● **WHAT IS REQUIRED**: In the page on profiling MarkLogic requests, rewrite the paragraph beginning "What you want is a way to profile" more briefly while keeping its main facts.

● **PAGE EXCERPT**:
=====

You have written an application or a service using MarkLogic Server
and XQuery or XSLT. Your application uses some combination of
HTTP, xdmp:eval
, xdmp:invoke
, xdmp:value
,
xdmp:xslt-eval
, and xdmp:xslt-invoke
.
You have discovered a slow request, and you want to profile it.
But adding profiler support to an HTTP request can be tricky.
Changing metaprogramming calls like xdmp:invoke
to prof:invoke
is also tricky: the functions from the
Profile API
return a sequence of the ordinary results, followed by a profile.
This breaks your existing code.
What you want is a way to profile your main request, and stack up nested evaluation profiles until the end of the query. Then you can decide what to do with all the profiler output: display it, log it, email it, etc.
This XQuery library makes that pattern easy. Here is an example:
import module namespace cprof="com.blakeley.cprof" at "/path/to/cprof.xqy";
(: logic to enable profiling :)
if (xs:boolean(xdmp:get-request-field('profile', '0'))) then cprof:enable()
else (),
cprof:value('xdmp:sleep(5)'),
(: send the report XML wherever you like :)
cprof:report()
The only necessary logic is whether or not to call cprof:enable
.
After that, you can simply replace xdmp:eval
, xdmp:invoke
, etc
with cprof:eval
, cprof:invoke
, etc.

=====

[Stored records]
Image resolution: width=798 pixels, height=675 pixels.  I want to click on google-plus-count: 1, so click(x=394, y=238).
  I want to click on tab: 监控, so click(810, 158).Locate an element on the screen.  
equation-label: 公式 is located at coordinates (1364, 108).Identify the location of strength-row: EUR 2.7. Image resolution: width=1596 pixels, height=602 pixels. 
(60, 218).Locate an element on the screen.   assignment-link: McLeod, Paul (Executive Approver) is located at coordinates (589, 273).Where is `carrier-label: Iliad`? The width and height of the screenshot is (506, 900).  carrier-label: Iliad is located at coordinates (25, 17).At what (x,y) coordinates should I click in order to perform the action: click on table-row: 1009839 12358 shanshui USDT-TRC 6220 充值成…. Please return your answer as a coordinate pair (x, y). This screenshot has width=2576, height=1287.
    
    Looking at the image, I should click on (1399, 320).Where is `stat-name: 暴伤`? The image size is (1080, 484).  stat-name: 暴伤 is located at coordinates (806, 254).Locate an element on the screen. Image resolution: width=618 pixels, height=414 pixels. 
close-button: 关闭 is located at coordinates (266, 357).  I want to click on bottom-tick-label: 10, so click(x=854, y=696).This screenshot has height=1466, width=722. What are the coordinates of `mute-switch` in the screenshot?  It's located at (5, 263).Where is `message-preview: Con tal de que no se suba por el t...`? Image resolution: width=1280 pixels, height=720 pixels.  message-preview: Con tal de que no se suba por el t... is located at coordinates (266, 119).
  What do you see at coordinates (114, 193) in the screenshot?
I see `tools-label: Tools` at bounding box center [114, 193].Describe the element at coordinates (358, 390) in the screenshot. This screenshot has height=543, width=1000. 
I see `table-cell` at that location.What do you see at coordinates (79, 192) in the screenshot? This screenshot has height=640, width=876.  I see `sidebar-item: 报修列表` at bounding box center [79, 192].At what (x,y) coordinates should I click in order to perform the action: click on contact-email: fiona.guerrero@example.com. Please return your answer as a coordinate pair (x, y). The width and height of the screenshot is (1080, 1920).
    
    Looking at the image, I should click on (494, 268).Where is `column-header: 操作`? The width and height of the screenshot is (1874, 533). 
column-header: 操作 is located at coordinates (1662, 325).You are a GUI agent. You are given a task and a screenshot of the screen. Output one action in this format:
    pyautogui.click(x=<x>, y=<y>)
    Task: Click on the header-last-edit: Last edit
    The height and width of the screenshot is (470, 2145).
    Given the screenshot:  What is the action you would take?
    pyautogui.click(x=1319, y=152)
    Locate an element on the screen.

=====

● **YOUR RESPONSE**: The goal is to profile the main request, collect nested evaluation profiles until the query ends, and then decide what to do with the profiler output, such as displaying, logging, or emailing it.